The cattle car closeness of London transport means it is difficult to even open up a tabloid, so many folk read books. I find this comforting; the world might be a more sane and safer place if people ignored the constant shriek and wail of the daily newspapers. Trade magazines should still be read scrupulously, though.
Today on the 176, I'm uncomfortably sandwiched in my seat in the wilderness of the back row, upper deck. A large woman opposite, her thighs spill over into the next seat, is reading MacSweeney's 24. I have a finely tuned Ameri-dar - the ability to pick out my countrymen by sight - and even before she speaks into her mobile and I get the flash of tell-tale American pearly whites when she smiles, I know that her voice will have the metallic twang of those square wheat producing states out west.

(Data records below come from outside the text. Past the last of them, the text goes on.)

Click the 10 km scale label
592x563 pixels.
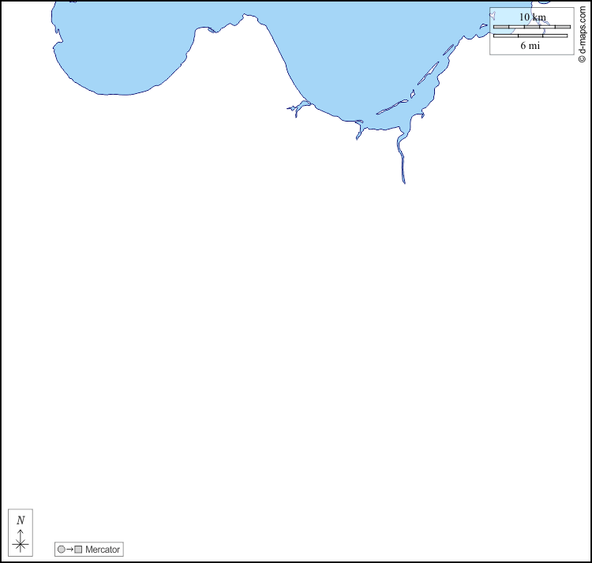(x=532, y=17)
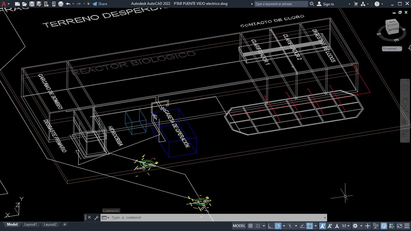Open the AutoCAD application menu logo
This screenshot has width=411, height=231.
click(4, 4)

A teenage black girl is next to her, almost edged out of her seat by the American woman's ample thighs. The girl has a long scar over her face, a diagonal slash from right eyebrow down to her jaw. I try to imagine what caused it, and the pain. She probably doesn't think this when she looks into the mirror, but the scar gives her a haunting beauty. She is rather furtively reading a library copy of Black Lace Quickies 1, her eyes darting around as if expecting someone to catch her.
Across the way a pink cheeked jolly looking woman - I imagine her being an enthusiastic, if inexpert karaoke singer - is chuckling at Stuart Maconie's Pies and Prejudice. A tough looking, blocky fellow with a ruddy face that looks like it has seen its share of bar fights, is nearing the end of Elizabeth George's What Came Before He Shot Her.
A large, floppy haired indie boy - think Jack White's beefier brother - next to me is engrossed in the The Brothers Karamazov, a hardcover edition with yellowing pages, from Oxfam, I notice approvingly as he flips to the front page with the price. For some reason I hope desperately that he is reading on his own and not for some course. And me? Well I'm writing this all down in my Moleskine and I notice that Brothers Karamazov is surreptitiously looking at what I am writing. Can you read my scrawl, O Jack White's beefier brother? Can you?